As bitter, homophobic parents across the country continue to attack books with LGBTQ+ content to get them banned from school libraries and classrooms, author Robbie Couch feels his mission is reaffirmed. The Michigan native is the author of two queer young adult novels, including “Blaine for the Win, which was just released through Simon & Schuster Books for Young Adults. The book is his followup to “The Sky Blues,” published in 2021.
“It’s critical that kids have stories at their fingertips that affirm their identities,” he told Pride Source. “It’s much more difficult to feel like the world has a place for you in it if you can’t find characters that look like you, or love like you do or share similar life experiences. Queer YA books are literal lifesavers, and it’s vital that teens have access to them.”
Couch, 33, now living in California but originally from Clio, northwest of Flint, said the teen years are filled with so much tension, joy, despair and conflict that they’re ripe for storytelling.
“It’s such fertile ground to explore the growing pains that come with being human,” Couch said. “Layer on top of that being LGBTQ and having to navigate the largely straight, cisgender world around you, and you’ve got a genre that’s filled with storytelling potential.”
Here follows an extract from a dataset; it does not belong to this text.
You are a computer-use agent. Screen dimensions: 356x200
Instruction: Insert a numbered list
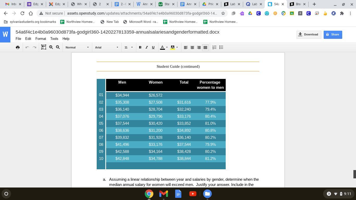coord(214,47)
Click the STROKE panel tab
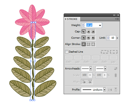 click(72, 19)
In “Blaine,” a loose retelling of the film “Legally Blonde,” Couch recounts the story of high school junior and artist Blaine Bowers. Bowers’ perfect world comes crashing down on him when his boyfriend drops him amid claims that Bowers is not serious enough. Like Elle Woods did in the film, Bowers picks himself up and decides to prove his ex wrong. No, Bowers doesn’t apply to law school — he’s only a high school junior after all — but he does decide to run for student council president. You have to read the book to find out if he wins the race (and if he wins back the heart of his ex).
The queer YA genre is still emerging, Couch said. For years, authors have been writing LGBTQ+ stories for young readers, “but often have had to push the queer characters to the margins to get their books published or use coded language related to queerness in order for their work to gain attention and mainstream.”
Thankfully, Couch said, that’s not the case anymore.
“That’s changed a lot, especially in the past five to 10 years, as many queer YA authors and books have gained commercial success and proven that young readers are hungry for diverse stories,” he said.
Still, the genre is under attack by anti-LGBTQ+ forces.
“The genre is growing, but its books and authors are still vulnerable, especially if they center BIPOC and/or transgender characters,” he said. “As we’ve seen with Florida’s ‘Don’t Say Gay’ bill, there are many adults who simply want to erase LGBTQ people and our stories. It’s scary, and we need to fight back.”
For Couch, doing his part means writing several days a week. “Except when I’m on tight deadlines,” he said. “Then, it’s closer to 24/7. My third book, a time loop romance called ‘If I See You Again Tomorrow,’ will be out in 2023, and I’m starting book four soon!”